EXERCISE BRIEF » Nothing but the lines from the one with "Where should I" through the end of the material should be retyped, word for word and without pictures.

———

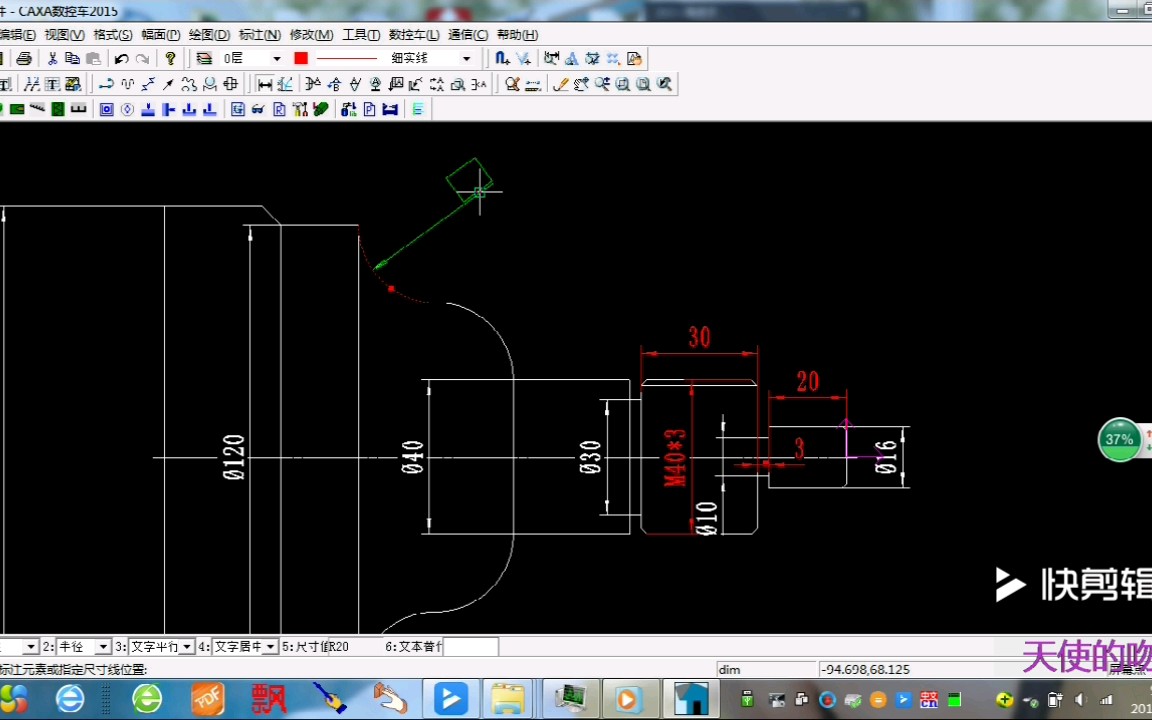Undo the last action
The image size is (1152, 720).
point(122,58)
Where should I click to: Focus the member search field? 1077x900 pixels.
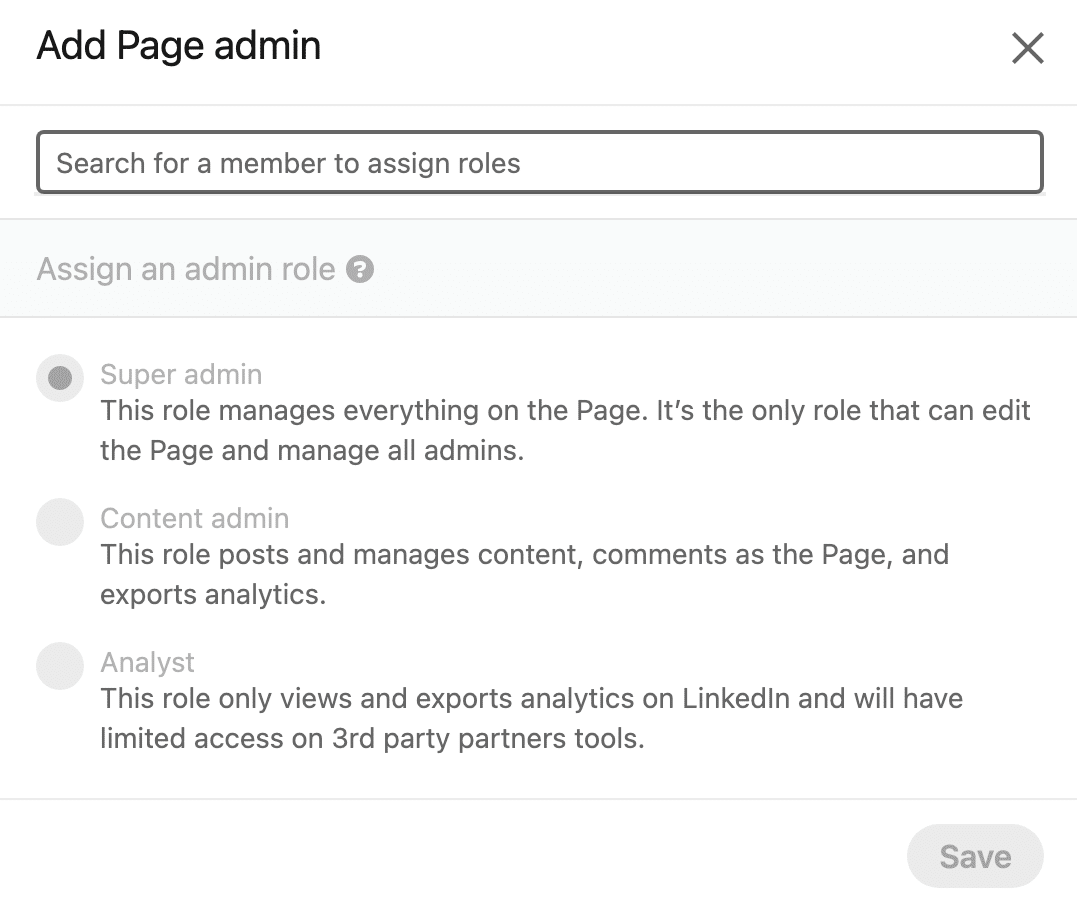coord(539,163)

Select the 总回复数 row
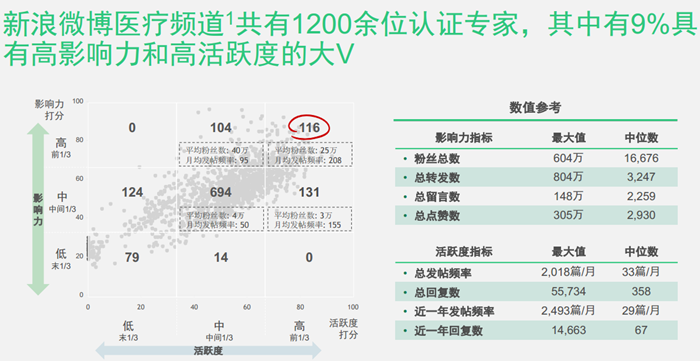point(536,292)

———

ANSWER TO THIS EXERCISE »
Where should I click to: Focus the member search field? 1077x900 pixels.
coord(539,163)

Select the 总回复数 row
point(536,292)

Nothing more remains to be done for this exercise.